N = 50  # number of students per class

X = np.concatenate((np.random.random((N)) * 35,
                   30 + np.random.random((N)) * 25))

Y = np.concatenate(([0]*N, [1]*N))

plt.xlabel("Study time [h]")

plt.scatter(X, Y);


  • Once again lets use theano
import theano
import theano.tensor as T

x = T.vector('x') # feature vector
y = T.vector('y') # target vector

a = theano.shared(np.random.randn(), name = 'w') # weights initialized randomly
b = theano.shared(np.random.randn(), name = 'b')

hypo = 1 / (1 + T.exp(, a) - b))              # hyphothesis
xent = - y * T.log(hypo) - (1 - y) * T.log(1 - hypo)  # cross-entropy loss function
cost = xent.sum()                                     # cost function
grad_a, grad_b = T.grad(cost, [a, b])                 # gradients

alpha = 0.01 # learning rate

# at each training step we update weights:
# w -> w - alpha * grad_w and b -> b - alpha * grad_b
train = theano.function(inputs = [x,y],
                        outputs = cost,
                        updates = ((a, a - alpha * grad_a),
                                   (b, b - alpha * grad_b)))
  • For the training we will scale features to [0, 1], which helps gradient descent to converge faster
x_min = min(X)
x_max = max(X)

s = lambda x: (x - x_min) / (x_max - x_min)  # scale
  • Now, we train the model on normalized data
n_epochs = 1000

[train(s(X), Y) for _ in range(n_epochs)]

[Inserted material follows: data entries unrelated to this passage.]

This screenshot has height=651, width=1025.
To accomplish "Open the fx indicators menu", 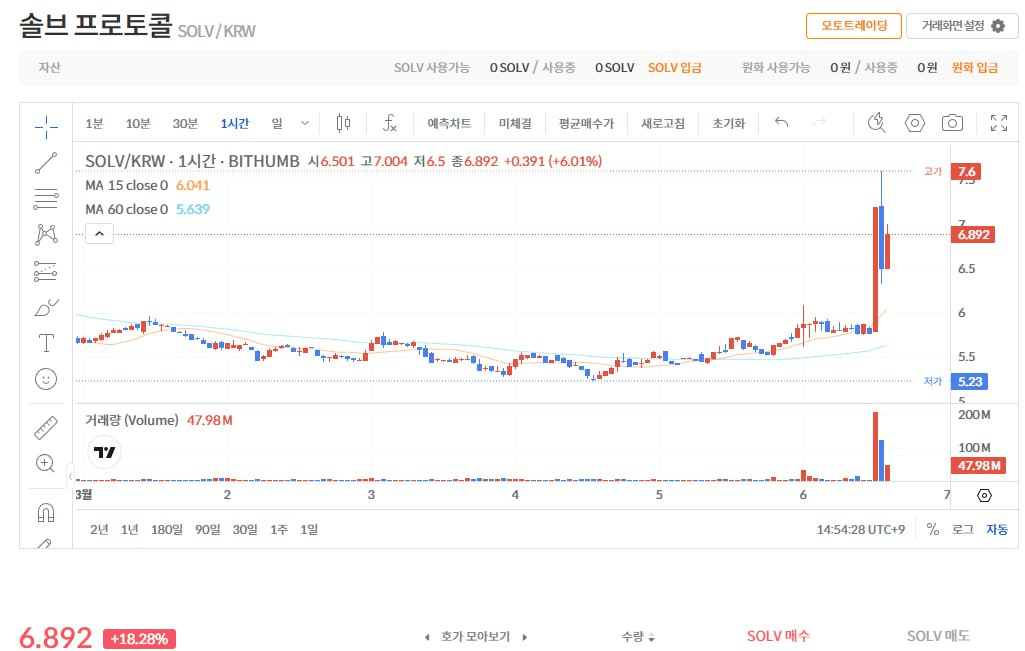I will click(390, 123).
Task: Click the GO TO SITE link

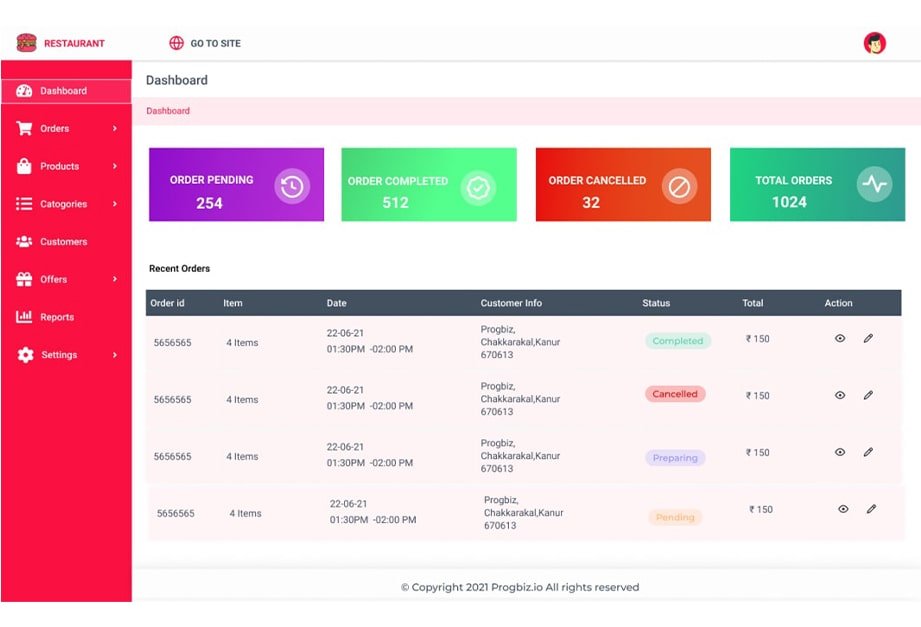Action: pos(215,43)
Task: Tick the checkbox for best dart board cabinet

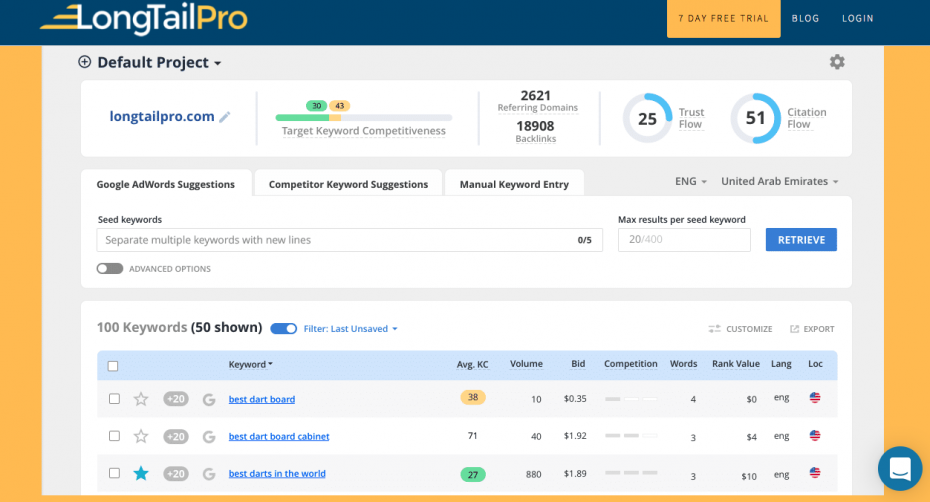Action: tap(114, 436)
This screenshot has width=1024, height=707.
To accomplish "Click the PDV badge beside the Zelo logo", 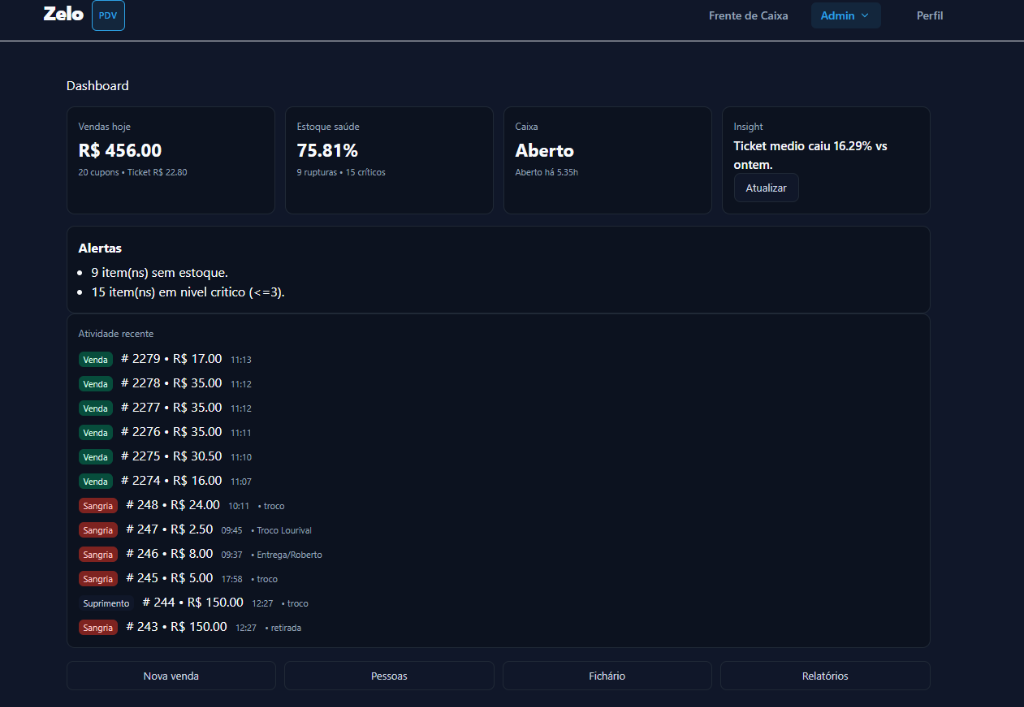I will pyautogui.click(x=107, y=15).
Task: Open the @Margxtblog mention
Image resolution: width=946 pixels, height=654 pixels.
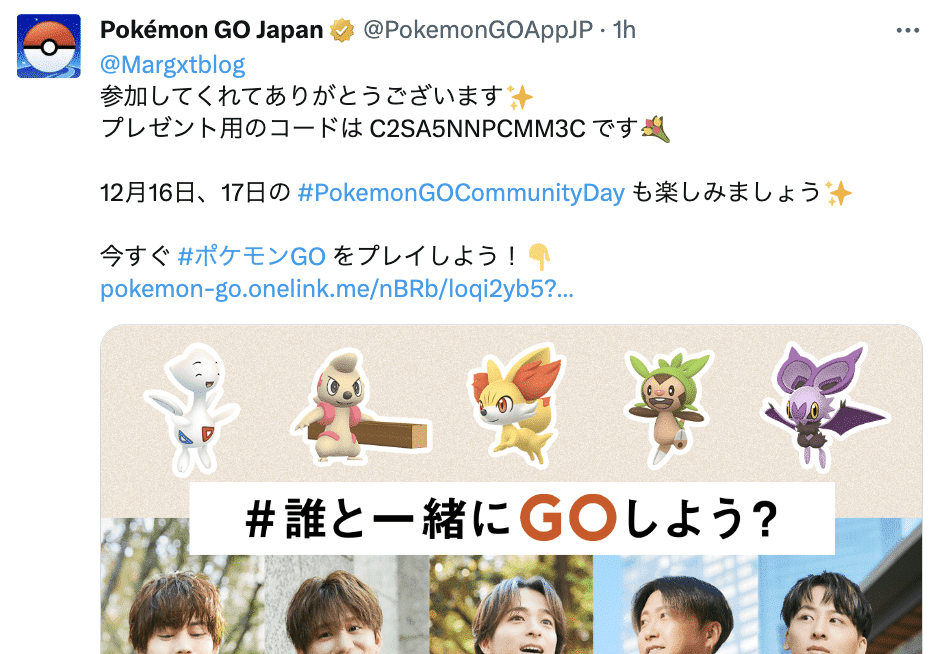Action: (173, 65)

plt.xlabel("Study time [h]")

plt.scatter(X, Y)

h_ = np.arange(0, 60, 0.01)

plt.plot(h_, 1 / (1 + np.exp(-s(h_)*a.get_value() - b.get_value())), 'C1')

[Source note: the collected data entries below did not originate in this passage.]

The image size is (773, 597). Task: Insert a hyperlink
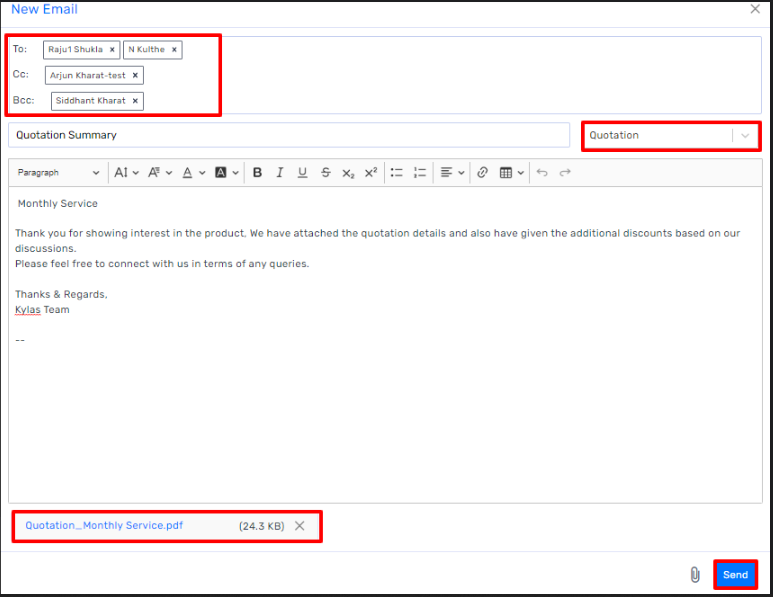point(482,173)
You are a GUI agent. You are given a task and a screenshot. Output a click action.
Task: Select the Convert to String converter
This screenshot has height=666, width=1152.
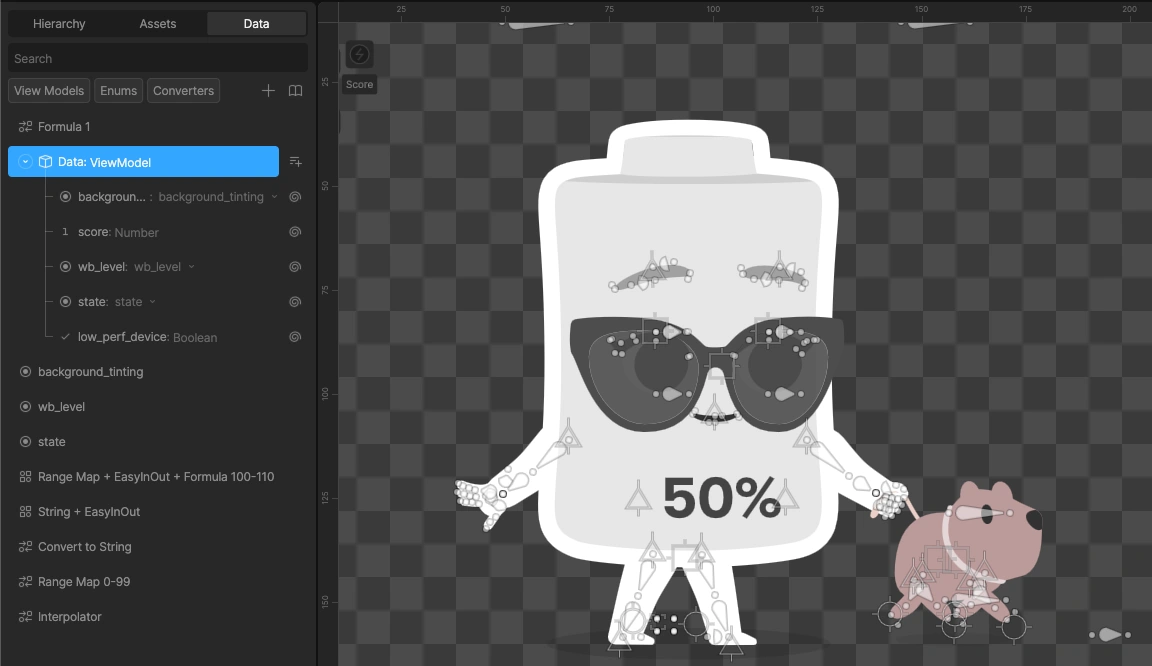[84, 547]

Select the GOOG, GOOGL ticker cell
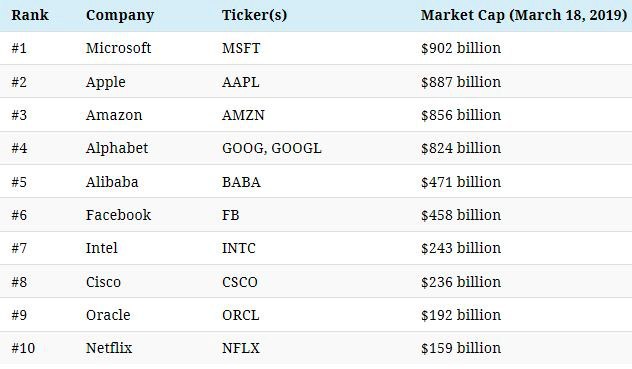click(272, 148)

plt.plot([0, 60], [0.5, 0.5], 'C2--');


  • The orange line gives the probability of success as a function of study time

  • To classify a student one can make a cut at 0.5

Multinominal logistic regression

  • So far, we considered dependent variable to be binary - it is time to generalize LR to K possible classes

  • Lets consider dataset \left\{(\vec x^{(i)}, y^{(i)}); i = 1,\cdots, N\right\}

  • where independent variables \vec x^{(i)} = (1, x^{(i)}_1,\cdots, x^{(i)}_n)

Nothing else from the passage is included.